— start of Extracted information —

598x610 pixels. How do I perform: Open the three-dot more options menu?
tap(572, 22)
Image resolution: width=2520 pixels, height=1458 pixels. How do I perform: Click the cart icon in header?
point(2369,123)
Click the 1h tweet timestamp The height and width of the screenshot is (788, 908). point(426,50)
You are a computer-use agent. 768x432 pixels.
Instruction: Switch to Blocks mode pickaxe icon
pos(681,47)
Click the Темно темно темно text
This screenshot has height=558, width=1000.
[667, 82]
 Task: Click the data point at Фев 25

— end of Extracted information —

Rewrite the entries as a numbered list, starting at the line containing "You are a computer-use agent. 768x432 pixels." and ending with the last line of the entries. Omit any blank lines.

1. You are a computer-use agent. 768x432 pixels.
2. Instruction: Switch to Blocks mode pickaxe icon
3. pos(681,47)
4. Click the Темно темно темно text
5. This screenshot has height=558, width=1000.
6. [667, 82]
7.  Task: Click the data point at Фев 25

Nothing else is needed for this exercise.